Automatic Oxygen Delivery System for Premature Babies PUBLIC ACCESS

[+] Author and Article Information
Thao P. Do, Lindsey J. Eubank, Devin S. Coulter, John M. Freihaut, Carlos E. Guevara, Alfred Wicks

Virginia Tech

Andre A. Muelenaer

Carilion Clinic Children’s Hospital

J. Med. Devices 4(2), 027521 (Aug 10, 2010) (1 page) doi:10.1115/1.3443176 History: Published August 10, 2010


When an infant is born prematurely, there are a number of health risks. Among these are underdeveloped lungs, which can lead to abnormal gas exchange of oxygen or hypoxemia. Hypoxemia is treated through oxygen therapy, which involves the delivery of supplemental oxygen to the patient but there are risks associated with this method. Risks include retinopathy, which can cause eye damage when oxygen concentration is too high, and brain damage, when the concentration is too low [1]. Supplemental oxygen concentration must be controlled rigorously.
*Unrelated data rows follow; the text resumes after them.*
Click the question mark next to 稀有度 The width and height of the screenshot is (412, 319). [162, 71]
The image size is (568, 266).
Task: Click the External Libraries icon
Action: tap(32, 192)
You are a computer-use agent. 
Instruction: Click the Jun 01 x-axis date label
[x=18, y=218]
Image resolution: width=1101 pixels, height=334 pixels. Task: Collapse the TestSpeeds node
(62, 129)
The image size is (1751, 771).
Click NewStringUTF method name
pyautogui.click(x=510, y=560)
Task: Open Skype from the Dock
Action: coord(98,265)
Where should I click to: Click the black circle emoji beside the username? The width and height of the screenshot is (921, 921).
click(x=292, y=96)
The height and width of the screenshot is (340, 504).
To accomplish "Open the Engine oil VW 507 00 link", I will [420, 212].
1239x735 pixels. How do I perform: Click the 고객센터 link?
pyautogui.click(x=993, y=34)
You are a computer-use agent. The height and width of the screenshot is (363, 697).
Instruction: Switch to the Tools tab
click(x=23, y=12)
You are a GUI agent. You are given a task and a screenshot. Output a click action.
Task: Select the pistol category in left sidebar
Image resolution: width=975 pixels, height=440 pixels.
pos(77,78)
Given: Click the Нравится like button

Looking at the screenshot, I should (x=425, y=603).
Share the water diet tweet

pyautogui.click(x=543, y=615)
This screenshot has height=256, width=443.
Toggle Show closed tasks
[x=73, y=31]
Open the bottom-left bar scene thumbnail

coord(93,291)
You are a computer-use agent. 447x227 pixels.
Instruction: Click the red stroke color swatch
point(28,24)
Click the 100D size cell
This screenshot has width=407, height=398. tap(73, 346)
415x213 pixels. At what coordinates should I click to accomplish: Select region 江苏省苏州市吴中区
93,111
Currently healthcare staff monitors infants’ blood oxygen saturation level using a pulse oximeter. They manually adjust the oxygen concentration using an air-oxygen blender. Inconsistent manual adjustments can produce excessive fluctuations and cause the actual oxygen saturation level to deviate from the target value. Precision and accuracy are compromised. This project develops an automatic oxygen delivery system that regulates the supplemental oxygen concentration to obtain a target blood oxygen saturation level. A microprocessor uses a LABVIEW ® program to analyze pulse oximeter and analyzer readings and control electronic valves in a redesigned air-oxygen blender. A user panel receives a target saturation level, displays patient data, and signals alarms when necessary. The prototype construction and testing began February 2010.